Saved data entries:
.....

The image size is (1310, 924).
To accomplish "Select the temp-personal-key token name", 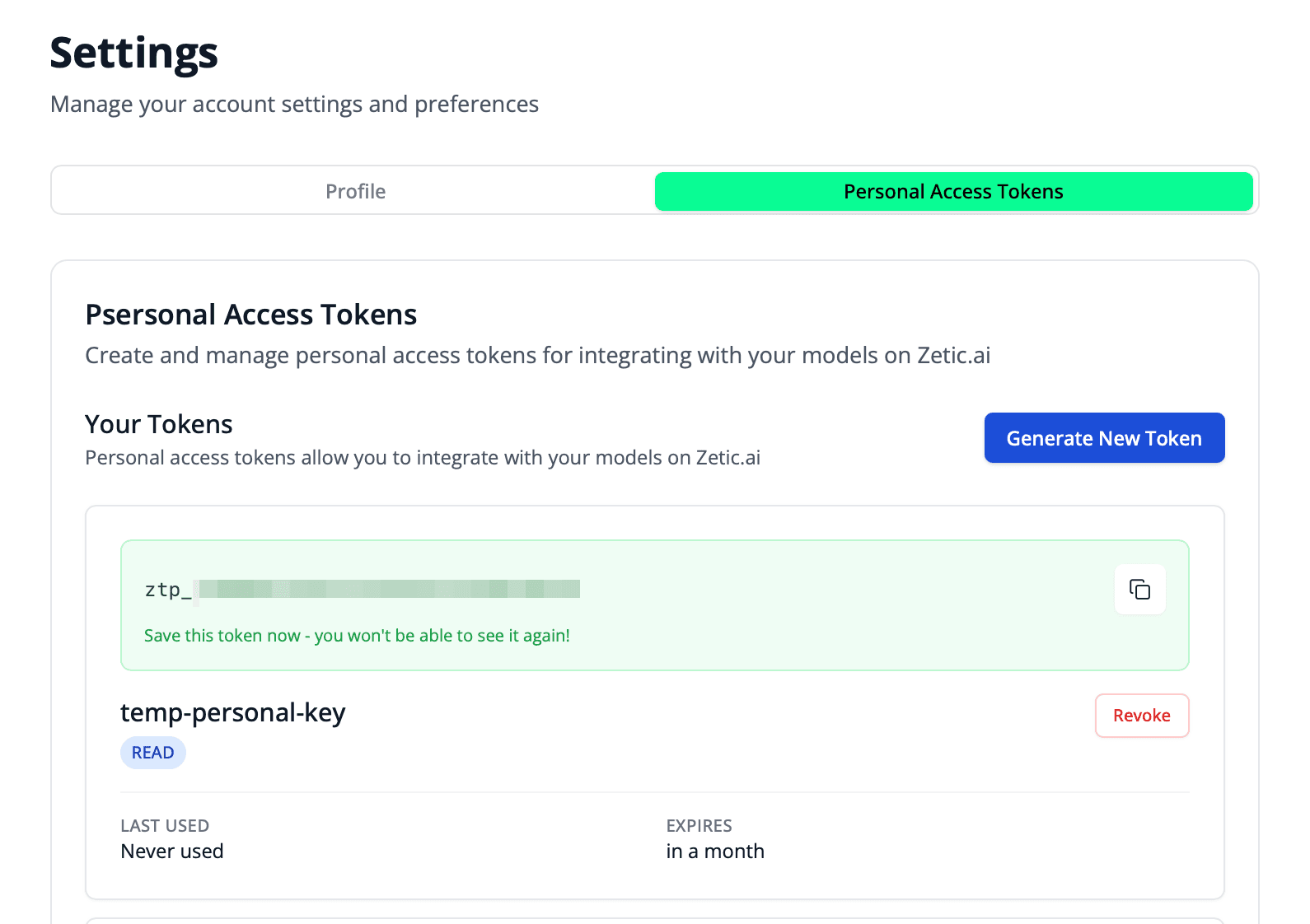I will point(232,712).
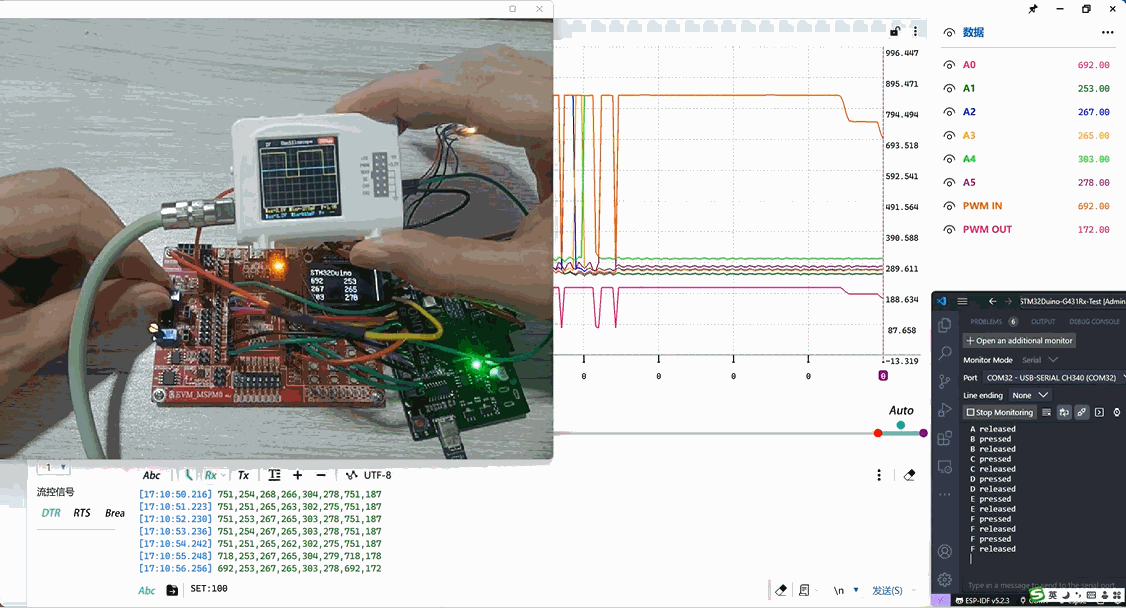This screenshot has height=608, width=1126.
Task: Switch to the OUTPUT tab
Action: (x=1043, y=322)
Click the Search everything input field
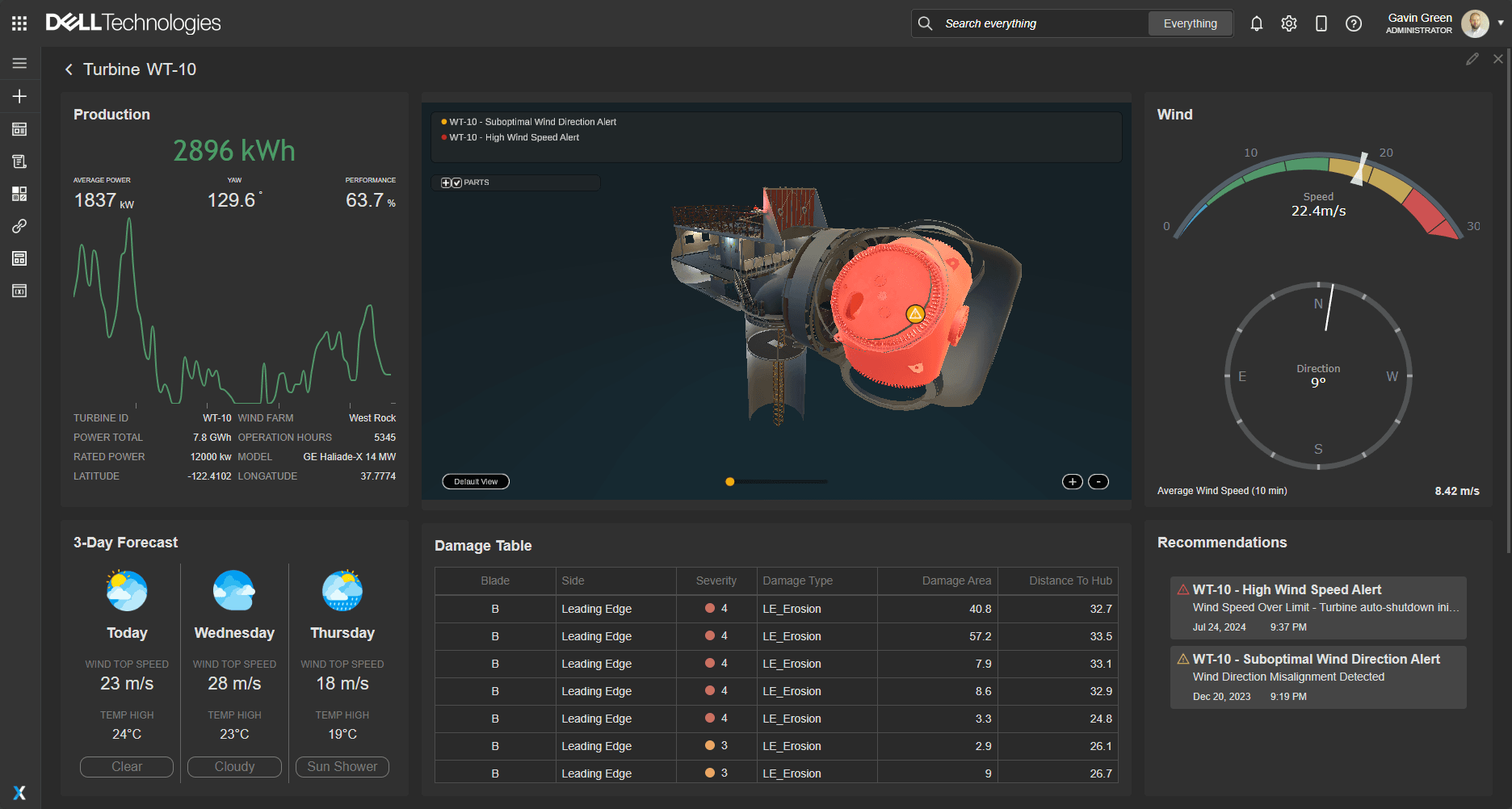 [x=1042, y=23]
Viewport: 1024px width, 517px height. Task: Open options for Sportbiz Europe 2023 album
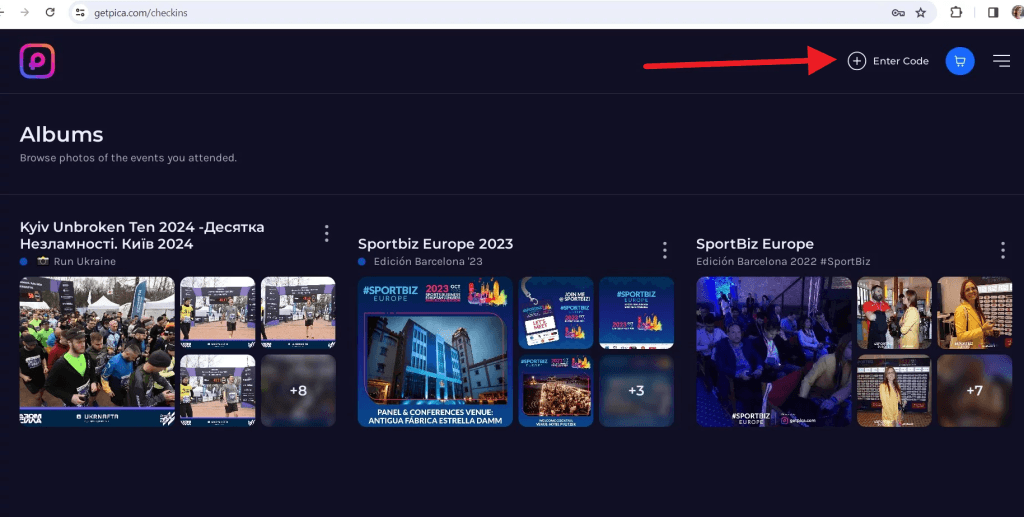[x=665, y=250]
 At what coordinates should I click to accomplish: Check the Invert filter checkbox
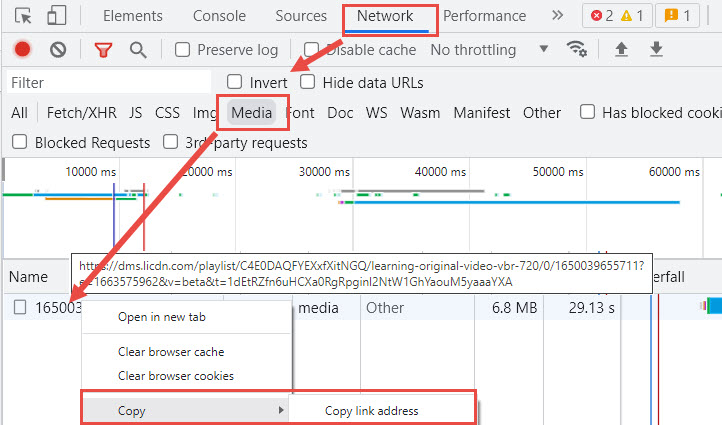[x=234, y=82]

.....

Please transcribe exactly the lines from the one containing "At what coordinates" through the last line of the records above, both included, and leave out every picture.

→ **ANSWER SPACE**
 At what coordinates should I click to accomplish: Check the Invert filter checkbox
[x=234, y=82]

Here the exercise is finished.